Jusqu’à présent, le nombre de DCP sur chaque bateau était laissé à la libre appréciation des opérateurs thoniers. A l’échelle mondiale, la gestion de la capacité des flottes de thoniers senneurs est si lamentable qu’on ignore la quantité exacte de DCP présents dans nos océans…

D’après une étude publiée par le Parlement européen en 2014, il y aurait environ 91 000 DCP déployés dans le monde. Il s’agit seulement d’une estimation (certainement basse…), les plans de gestion récemment approuvés par les organismes régionaux de gestion des pêcheries comportant souvent des clauses de confidentialité qui empêchent la publication de certaines données et préservent ainsi les intérêts de certains acteurs industriels.

dcp

L’UE propose de « limiter » le nombre de DCP à 550 par navire…C’est quatre fois plus que les estimations actuelles !

L’UE a-t-elle fait une erreur de calcul ? Si les quelque 678 gros thoniers senneurs pêchant à plein temps le thon tropical décidaient de s’équiper de 550 DCP chacun, on compterait alors plus de 370 000 de ces engins dans nos océans – soit un chiffre quatre fois supérieur aux estimations du Parlement européen ! De plus, autoriser 550 DCP par navire dans l’océan Indien, d’où provient la plupart du thon en boîte vendu en France, pourrait créer un précédent susceptible d’être reproduit ailleurs… Ce serait alors la porte ouverte à toujours plus de surpêche !

Cette proposition est d’autant plus absurde et incompréhensible que lors de la dernière session de la CTOI l’an dernier, l’UE a rejeté une proposition de l’île Maurice de limiter le nombre de DCP par navire à 200 (une quantité que Greenpeace trouve déjà bien trop élevée !), au motif qu’aucune donnée scientifique ne justifiait ce chiffre.

Nous serions curieux de savoir où l’UE a trouvé des données scientifiques attestant qu’une quantité de 550 DCP par navire est sans danger pour la ressource !

Au cas où certains États membres l’auraient oublié, ils sont tenus par de nombreux instruments internationaux (dont l’Accord des Nations unies sur les stocks de poissons) d’appliquer le principe de précaution, à plus forte raison quand les données sont « incertaines, peu fiables ou inadéquates ».

Les capacités de pêche au thon ne cessent d’augmenter

En 2009, les pays industrialisés pêcheurs de thon (largement responsables de la surexploitation de la ressource) avaient préconisé de geler les capacités de leur flotte thonière. L’UE était à l’époque l’un des plus fervents défenseurs de cette proposition.
Mais depuis, environ 110 gros navires sont venus gonfler la flotte mondiale depuis 2009, ce qui signifie que 678 thoniers senneurs pêchent actuellement le thon tropical à plein temps.

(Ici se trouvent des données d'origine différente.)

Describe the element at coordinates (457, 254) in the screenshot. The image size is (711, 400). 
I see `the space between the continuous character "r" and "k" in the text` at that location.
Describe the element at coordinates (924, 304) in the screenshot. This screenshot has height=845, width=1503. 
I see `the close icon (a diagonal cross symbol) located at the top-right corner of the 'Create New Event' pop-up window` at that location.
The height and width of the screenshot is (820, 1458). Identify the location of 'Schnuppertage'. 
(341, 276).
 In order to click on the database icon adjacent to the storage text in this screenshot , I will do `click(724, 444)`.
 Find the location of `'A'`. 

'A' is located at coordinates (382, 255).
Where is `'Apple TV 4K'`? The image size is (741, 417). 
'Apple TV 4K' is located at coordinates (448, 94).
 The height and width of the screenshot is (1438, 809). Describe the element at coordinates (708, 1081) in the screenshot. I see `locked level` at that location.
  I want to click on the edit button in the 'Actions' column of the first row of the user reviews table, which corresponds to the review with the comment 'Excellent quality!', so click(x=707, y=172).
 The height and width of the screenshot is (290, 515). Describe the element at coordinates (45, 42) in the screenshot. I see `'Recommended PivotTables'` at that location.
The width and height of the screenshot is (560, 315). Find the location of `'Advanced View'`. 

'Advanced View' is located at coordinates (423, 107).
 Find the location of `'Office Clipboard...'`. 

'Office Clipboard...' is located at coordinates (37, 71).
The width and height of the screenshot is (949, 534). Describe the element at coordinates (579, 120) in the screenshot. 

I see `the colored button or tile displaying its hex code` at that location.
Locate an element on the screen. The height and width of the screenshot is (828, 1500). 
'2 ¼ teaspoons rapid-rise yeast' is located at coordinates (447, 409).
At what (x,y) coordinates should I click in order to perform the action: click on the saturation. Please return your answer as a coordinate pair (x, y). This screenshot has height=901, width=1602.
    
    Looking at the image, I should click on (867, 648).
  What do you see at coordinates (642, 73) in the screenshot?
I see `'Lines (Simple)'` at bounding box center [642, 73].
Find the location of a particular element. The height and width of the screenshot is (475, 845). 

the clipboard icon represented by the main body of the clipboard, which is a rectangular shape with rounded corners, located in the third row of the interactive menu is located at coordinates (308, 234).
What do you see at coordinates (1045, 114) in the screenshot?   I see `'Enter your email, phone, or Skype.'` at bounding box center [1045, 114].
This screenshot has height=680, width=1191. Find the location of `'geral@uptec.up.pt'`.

Non seulement ces nouveaux bateaux sont plus puissants que les anciens, mais leurs filets sont en outre beaucoup plus grands et ils utilisent des DCP. D’après de récentes études, le nombre de DCP dans les océans tropicaux a été multiplié par 2, voire 4, au cours des 10 dernières années. Parallèlement à cette prolifération, la Commission des pêches pour le Pacifique occidental et central a constaté une diminution des bancs de poissons.

À qui va profiter le crime ?

Aujourd’hui, les thoniers senneurs français affirment se limiter à 200 DCP par an.
En proposant de limiter ce nombre à 550, l’UE cherche-t-elle à inciter la flotte française à multiplier par plus de deux le nombre de ses DCP ? Ainsi, cette dernière donne l’impression de vouloir inciter les opérateurs qui utilisent moins de DCP à en utiliser plus pour rester compétitifs, alors que leur prolifération cause déjà des ravages. En effet, l’augmentation du nombre de DCP aura un impact sur ceux qui n’en utilisent pas ! Des données récentes démontrent qu’il est de plus en plus difficile de pêcher du thon listao sans DCP dans l’océan Atlantique et l’océan Indien occidental.

Ainsi, ce sont les bateaux les plus gros et équipés du matériel le plus sophistiqué qui vont tirer leur épingle du jeu. Une poignée d’entreprises de pêche thonière industrielle capables de prendre en charge toujours plus de DCP et d’investir dans des technologies toujours plus redoutables.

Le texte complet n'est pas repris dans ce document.